Student Question
Is the hand-shaped birthmark significant?
Quick answer:
The hand-shaped birthmark is significant as it symbolizes Georgiana's natural origins and human imperfections. The story suggests that some believe humanity can achieve divine creation through intellect and imagination. Aylmer's obsession with removing the birthmark reflects his desire to transcend natural limits and achieve perfection. However, the attempt to eliminate Georgiana's "earthly imperfection" results in her death, illustrating the dangers of overreaching and the impossibility of achieving divine perfection in the natural world.
It is significant that Georgiana's birthmark is in the shape of a hand. In the very first paragraph of the story, the narrator says,
The higher intellect, the imagination, the spirit, and even the heart might all find their congenial aliment in pursuits which, as some of their ardent votaries believed, would ascend from one step of powerful intelligence to another, until the philosopher should lay his hand [my emphasis] the secret of creative force and perhaps make new worlds for himself. We know not whether Aylmer possessed this degree of faith in man's ultimate control over Nature.
In other words, then, the narrator describes some individuals who believe that humankind can aspire to create, just as one might conceive of God or Nature as creating. These people think that, with enough intellect, imagination, and passion, a man can "lay his hand"—claim for his own—the ability to create "new worlds." The narrator says that we do not know if Aylmer feels this way, but the events of the story make it seem as though he does.

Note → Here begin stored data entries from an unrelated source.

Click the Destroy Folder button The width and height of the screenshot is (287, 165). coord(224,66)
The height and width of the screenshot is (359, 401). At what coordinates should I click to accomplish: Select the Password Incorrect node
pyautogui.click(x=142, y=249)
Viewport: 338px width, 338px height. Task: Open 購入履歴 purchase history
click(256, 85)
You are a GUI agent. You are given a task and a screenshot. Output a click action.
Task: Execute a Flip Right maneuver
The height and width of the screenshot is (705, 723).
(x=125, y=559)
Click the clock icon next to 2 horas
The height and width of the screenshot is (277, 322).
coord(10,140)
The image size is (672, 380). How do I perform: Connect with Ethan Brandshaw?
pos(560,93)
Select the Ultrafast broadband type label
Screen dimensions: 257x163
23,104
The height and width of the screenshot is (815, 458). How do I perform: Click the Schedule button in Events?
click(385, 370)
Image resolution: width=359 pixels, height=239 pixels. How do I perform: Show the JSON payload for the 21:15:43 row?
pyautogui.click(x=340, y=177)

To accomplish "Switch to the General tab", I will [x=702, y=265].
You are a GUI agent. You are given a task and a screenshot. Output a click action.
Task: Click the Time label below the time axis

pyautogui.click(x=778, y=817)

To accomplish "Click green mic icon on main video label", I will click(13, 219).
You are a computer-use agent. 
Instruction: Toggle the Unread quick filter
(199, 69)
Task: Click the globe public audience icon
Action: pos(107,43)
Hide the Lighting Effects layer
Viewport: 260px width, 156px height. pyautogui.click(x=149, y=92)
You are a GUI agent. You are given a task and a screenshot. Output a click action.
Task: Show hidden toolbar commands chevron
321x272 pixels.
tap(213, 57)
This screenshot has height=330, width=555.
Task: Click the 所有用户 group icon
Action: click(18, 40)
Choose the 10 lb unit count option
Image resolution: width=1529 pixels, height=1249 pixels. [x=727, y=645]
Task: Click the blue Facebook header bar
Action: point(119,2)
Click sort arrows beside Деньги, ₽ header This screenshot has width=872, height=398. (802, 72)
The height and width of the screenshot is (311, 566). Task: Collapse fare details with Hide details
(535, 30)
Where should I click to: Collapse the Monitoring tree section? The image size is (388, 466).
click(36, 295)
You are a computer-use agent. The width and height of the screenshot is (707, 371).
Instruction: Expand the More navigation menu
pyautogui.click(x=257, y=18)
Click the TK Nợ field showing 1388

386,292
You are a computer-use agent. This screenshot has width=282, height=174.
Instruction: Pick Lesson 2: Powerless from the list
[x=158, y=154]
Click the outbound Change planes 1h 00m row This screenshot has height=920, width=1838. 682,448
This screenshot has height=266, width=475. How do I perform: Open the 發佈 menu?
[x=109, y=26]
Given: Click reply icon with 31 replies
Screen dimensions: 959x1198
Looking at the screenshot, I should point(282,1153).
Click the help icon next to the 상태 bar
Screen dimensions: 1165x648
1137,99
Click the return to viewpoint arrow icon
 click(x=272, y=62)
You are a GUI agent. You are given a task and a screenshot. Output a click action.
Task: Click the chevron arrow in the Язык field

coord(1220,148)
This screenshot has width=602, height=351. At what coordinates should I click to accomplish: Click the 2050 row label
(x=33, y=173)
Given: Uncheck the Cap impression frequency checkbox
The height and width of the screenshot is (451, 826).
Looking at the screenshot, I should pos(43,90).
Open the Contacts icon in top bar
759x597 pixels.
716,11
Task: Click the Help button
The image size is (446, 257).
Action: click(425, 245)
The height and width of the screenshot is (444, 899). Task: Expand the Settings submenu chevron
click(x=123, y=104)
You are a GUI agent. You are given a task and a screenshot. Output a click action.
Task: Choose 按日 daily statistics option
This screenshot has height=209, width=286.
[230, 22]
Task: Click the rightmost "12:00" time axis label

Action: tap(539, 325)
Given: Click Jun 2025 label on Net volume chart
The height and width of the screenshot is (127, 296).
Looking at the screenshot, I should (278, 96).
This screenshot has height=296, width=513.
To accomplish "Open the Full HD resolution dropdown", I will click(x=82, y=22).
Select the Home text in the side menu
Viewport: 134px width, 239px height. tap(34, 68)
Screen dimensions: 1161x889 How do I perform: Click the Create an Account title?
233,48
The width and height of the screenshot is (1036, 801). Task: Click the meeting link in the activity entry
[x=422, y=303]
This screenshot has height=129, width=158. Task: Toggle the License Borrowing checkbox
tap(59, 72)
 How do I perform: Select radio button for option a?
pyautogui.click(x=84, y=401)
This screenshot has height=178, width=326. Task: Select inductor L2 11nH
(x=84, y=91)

Later, Aylmer tells Georgiana that she "came so nearly perfect from the hand of Nature" that her birthmark "shocks [him], as being the visible mark of earthly imperfection." In light of these quotations, then, the shape of Georgiana's birthmark seems to symbolize her "Natural" origins. She was created naturally, and as a result she has an imperfection. In fact, she must have have some imperfection because she is earthly, she is human—she is not divine (and thus, perfect). In attempting to lay his hands on the secrets of Nature, so to speak, Aylmer overreaches: when he renders Georgiana perfect by removing her birthmark, she cannot survive because nothing produced naturally can be perfect.